Demam berdarah dengue tersebar di wilayah Asia Tenggara. Pasifik Barat dan Karibia. Indonesia merupakan wilayah endemis dengan sebaran di seluruh wilayah tanah air. DBD di wilayah Indonesia antara 6 sampai 15 per 100.000 penduduk (1989 hingga 1995) dan pernah meningkat tajam saat kejadian luar biasa hingga 35 per 100.000 penduduk pada tahun 1998, sedangkan angka mortalitasnya menurun mencapai 2% pada 1999.

BAB II

TINJAUAN PUSTAKA

2.1. Definisi

DHF atau Dengue Haemorraghic Fever adalah penyakit trombositopenia infeksius akut yang parah, dan sering bersifat fatal, disebabkan oleh infeksi virus dengue. Pada DHF terjadi hemokonsentrasi atau penumpukan cairan tubuh, abnormalitas hemostasis dan pada kondisi yang parah dapat timbul kehilangan protein yang masif (Dengue Shock Syndrome), yang dipikirkan sebagai suatu proses imunopatologik. 2.2. Epidemiologi

Demam berdarah dengue tersebar di wilayah asia tenggara, pasifik barat dan karibia. Indonesia merupakan wilayah endemis dengan sebaran di seluruh wilayah tanah air. Insiden DBD di indonesia antara 6 hingga 15 per 100.000 penduduk (1989 hingga 1995), dan pernah meningkat tajam saat kejadian luar biasa hingga 35 per 100.000 penduduk pada tahun 1998, sedangkan mortalitas DBD cenderung menurun hingga mencapai 2 % pada tahun 1999.

Penularan infeksi virus dengue terjadi melalui vektor nyamuk genus Aedes (terutama Aedes aegypti dan Aedes albopictus).
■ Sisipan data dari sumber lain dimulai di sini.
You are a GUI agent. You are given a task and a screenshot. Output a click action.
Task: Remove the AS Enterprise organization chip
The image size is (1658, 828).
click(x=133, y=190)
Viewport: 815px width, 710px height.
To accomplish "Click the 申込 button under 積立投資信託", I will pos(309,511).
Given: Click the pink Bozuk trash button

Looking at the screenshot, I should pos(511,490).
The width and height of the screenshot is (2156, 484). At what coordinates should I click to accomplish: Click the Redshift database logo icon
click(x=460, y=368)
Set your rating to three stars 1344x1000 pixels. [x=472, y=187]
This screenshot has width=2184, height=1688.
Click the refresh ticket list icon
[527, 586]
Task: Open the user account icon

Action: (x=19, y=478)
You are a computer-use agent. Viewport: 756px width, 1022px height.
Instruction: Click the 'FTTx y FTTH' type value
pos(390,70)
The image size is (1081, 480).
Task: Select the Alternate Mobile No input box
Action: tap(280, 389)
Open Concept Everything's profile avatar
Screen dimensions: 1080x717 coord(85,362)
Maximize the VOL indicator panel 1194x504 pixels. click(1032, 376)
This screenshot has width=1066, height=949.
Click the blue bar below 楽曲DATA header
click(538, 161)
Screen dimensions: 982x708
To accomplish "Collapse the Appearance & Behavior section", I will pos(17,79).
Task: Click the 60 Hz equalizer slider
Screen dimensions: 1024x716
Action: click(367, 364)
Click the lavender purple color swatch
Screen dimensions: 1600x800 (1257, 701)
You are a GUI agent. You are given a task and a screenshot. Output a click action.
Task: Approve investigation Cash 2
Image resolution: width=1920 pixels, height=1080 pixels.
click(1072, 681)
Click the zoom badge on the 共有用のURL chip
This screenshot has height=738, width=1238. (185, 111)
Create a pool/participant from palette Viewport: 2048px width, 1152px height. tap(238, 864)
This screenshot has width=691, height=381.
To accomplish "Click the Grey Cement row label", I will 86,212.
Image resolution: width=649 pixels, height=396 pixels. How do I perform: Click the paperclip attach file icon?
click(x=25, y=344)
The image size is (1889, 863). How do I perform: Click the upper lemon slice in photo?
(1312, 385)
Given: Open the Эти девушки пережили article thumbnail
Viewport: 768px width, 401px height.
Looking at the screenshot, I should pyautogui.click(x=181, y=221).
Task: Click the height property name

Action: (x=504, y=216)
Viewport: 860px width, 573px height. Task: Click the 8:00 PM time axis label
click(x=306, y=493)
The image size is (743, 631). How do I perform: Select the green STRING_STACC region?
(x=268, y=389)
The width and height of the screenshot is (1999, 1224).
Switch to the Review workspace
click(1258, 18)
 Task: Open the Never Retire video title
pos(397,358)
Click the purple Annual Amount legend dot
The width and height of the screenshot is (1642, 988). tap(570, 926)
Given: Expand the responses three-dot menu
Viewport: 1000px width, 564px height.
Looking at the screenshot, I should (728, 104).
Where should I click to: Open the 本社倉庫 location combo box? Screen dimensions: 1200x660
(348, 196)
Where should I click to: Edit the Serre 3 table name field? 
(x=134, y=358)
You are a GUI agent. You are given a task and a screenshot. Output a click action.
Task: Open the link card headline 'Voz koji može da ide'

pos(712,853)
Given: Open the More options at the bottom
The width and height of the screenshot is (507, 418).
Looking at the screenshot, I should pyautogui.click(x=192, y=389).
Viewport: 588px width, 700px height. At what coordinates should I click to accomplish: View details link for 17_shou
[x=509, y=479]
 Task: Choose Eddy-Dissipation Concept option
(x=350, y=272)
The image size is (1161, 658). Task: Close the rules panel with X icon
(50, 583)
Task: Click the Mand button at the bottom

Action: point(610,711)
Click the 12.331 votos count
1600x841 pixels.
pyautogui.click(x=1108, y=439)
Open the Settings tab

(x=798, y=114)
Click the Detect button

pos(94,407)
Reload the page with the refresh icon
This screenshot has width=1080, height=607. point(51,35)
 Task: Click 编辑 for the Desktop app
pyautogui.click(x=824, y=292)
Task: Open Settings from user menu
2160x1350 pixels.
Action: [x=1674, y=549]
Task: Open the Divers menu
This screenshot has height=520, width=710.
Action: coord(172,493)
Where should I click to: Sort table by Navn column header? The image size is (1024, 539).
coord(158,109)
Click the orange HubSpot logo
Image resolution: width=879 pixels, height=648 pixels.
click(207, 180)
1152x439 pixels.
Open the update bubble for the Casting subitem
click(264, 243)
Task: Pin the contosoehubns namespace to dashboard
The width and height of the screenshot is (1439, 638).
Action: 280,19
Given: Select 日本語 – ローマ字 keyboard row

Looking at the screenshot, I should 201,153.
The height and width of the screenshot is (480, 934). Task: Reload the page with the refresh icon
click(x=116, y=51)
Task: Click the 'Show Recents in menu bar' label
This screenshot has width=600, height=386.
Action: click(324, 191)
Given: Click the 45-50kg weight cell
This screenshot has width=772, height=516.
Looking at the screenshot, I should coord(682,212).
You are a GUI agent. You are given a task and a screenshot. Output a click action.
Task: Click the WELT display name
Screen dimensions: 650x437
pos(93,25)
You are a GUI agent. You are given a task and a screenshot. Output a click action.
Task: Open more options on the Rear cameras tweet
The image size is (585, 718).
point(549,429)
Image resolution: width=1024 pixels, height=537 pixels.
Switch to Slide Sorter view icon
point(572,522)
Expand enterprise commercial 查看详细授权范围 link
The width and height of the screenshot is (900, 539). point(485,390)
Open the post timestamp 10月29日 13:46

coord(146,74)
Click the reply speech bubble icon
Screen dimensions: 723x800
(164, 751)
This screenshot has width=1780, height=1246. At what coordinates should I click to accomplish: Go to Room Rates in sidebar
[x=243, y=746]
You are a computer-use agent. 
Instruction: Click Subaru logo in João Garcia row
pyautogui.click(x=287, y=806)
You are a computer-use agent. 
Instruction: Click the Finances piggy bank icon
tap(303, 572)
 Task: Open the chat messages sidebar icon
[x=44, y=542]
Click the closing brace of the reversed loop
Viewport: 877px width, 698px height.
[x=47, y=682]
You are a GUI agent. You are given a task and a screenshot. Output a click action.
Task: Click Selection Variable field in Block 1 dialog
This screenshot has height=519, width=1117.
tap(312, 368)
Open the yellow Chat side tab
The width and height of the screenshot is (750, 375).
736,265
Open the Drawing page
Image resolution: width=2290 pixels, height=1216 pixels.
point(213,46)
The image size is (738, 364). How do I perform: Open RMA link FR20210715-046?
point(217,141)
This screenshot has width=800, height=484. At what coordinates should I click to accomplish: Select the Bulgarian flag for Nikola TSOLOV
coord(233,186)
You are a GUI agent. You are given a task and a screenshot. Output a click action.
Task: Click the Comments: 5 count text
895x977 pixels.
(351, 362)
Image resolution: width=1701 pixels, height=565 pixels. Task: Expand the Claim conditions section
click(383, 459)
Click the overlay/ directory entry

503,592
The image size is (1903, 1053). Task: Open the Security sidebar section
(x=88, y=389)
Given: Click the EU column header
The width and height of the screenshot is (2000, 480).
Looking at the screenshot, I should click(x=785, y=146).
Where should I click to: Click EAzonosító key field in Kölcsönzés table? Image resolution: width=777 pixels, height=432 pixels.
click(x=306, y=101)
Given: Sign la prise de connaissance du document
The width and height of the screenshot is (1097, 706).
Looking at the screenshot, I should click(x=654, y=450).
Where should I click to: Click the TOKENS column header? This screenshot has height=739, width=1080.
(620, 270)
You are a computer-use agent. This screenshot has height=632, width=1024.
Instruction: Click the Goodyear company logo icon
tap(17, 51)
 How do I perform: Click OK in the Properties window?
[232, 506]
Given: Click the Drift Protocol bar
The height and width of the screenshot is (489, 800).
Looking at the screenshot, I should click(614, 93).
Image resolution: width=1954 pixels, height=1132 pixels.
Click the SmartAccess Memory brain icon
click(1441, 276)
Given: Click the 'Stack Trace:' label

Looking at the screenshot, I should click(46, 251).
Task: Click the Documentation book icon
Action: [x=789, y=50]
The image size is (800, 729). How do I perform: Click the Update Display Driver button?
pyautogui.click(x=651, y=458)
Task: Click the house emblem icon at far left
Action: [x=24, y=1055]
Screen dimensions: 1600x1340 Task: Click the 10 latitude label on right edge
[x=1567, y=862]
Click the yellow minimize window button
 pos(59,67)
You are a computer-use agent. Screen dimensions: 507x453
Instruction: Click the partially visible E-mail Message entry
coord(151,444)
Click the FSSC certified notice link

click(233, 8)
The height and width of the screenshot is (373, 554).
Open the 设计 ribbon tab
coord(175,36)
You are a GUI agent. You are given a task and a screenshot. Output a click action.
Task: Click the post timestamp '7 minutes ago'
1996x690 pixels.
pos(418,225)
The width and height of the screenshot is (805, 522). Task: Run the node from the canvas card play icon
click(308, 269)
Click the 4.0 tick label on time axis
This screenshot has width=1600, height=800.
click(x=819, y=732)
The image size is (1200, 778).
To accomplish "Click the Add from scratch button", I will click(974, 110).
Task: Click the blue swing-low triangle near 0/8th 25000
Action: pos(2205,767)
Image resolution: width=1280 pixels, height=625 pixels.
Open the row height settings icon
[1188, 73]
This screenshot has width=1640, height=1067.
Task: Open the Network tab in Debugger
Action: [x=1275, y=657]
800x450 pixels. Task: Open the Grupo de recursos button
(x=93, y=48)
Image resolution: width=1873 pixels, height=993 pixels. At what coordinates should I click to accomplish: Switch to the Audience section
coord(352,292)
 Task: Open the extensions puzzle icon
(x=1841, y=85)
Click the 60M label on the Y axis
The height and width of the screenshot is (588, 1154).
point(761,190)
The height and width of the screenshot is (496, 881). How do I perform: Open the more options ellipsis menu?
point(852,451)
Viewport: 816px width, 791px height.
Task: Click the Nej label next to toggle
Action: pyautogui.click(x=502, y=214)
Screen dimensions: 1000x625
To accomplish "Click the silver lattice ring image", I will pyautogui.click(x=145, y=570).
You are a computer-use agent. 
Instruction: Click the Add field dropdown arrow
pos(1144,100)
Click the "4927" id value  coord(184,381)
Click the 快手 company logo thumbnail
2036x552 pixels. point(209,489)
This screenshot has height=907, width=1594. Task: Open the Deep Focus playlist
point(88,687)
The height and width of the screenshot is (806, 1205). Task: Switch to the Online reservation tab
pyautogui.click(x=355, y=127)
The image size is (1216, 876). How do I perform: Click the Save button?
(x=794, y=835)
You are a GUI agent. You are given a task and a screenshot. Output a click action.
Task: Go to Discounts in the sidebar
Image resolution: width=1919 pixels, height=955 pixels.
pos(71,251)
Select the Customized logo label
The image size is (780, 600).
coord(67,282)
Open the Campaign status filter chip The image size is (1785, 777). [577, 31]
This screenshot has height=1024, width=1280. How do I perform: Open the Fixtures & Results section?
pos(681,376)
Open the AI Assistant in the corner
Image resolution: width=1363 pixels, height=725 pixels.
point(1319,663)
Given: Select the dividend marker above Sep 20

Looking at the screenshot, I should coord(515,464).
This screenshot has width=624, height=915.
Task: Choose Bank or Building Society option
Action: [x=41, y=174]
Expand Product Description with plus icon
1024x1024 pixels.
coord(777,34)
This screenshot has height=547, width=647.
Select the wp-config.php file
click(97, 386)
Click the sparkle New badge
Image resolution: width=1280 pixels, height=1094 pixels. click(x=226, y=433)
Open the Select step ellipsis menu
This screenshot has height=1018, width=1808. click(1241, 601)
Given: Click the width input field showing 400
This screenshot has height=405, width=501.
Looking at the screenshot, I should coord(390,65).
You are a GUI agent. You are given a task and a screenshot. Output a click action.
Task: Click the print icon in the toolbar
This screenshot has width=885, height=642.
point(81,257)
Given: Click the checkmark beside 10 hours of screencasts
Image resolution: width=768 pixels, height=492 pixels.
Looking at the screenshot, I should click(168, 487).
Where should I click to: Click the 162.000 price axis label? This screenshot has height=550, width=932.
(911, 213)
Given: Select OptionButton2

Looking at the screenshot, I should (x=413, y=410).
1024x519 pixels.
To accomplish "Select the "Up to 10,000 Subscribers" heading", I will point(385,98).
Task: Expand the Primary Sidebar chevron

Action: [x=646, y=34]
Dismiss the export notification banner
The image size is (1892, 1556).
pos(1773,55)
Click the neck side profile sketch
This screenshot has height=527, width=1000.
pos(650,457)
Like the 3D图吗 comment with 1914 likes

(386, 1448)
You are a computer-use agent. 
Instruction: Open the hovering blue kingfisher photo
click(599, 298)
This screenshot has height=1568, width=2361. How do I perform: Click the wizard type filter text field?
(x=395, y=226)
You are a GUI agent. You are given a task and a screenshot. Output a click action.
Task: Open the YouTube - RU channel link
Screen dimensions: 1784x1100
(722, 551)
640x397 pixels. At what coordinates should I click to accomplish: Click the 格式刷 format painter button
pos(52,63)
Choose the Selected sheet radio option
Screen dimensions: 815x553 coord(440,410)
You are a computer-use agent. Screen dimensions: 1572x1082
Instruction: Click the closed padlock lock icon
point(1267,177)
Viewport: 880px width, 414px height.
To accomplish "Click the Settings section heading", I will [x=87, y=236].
Peningkatan kasus setiap tahunnya berkaitan dengan sanitasi lingkungan dengan tersedianya tempat perindukan bagi nyamuk betina yaitu bejana yang berisi air jernih (bak mandi, kaleng bekas dan tempat penampungan air lainnya).

Beberapa faktor diketahui berkaitan dengan peningkatan transmisi virus dengue yaitu:

1. Vektor : perkembang biakan vektor, kebiasaan menggigit, kepadatan vektor di lingkungan, transportasi vektor dari satu tempat ke tempat lain.

2. Pejamu : terdapatnya penderita di lingkungan / keluarga, mobilisasi dan paparan terhadap nyamuk, usia dan jenis kelamin.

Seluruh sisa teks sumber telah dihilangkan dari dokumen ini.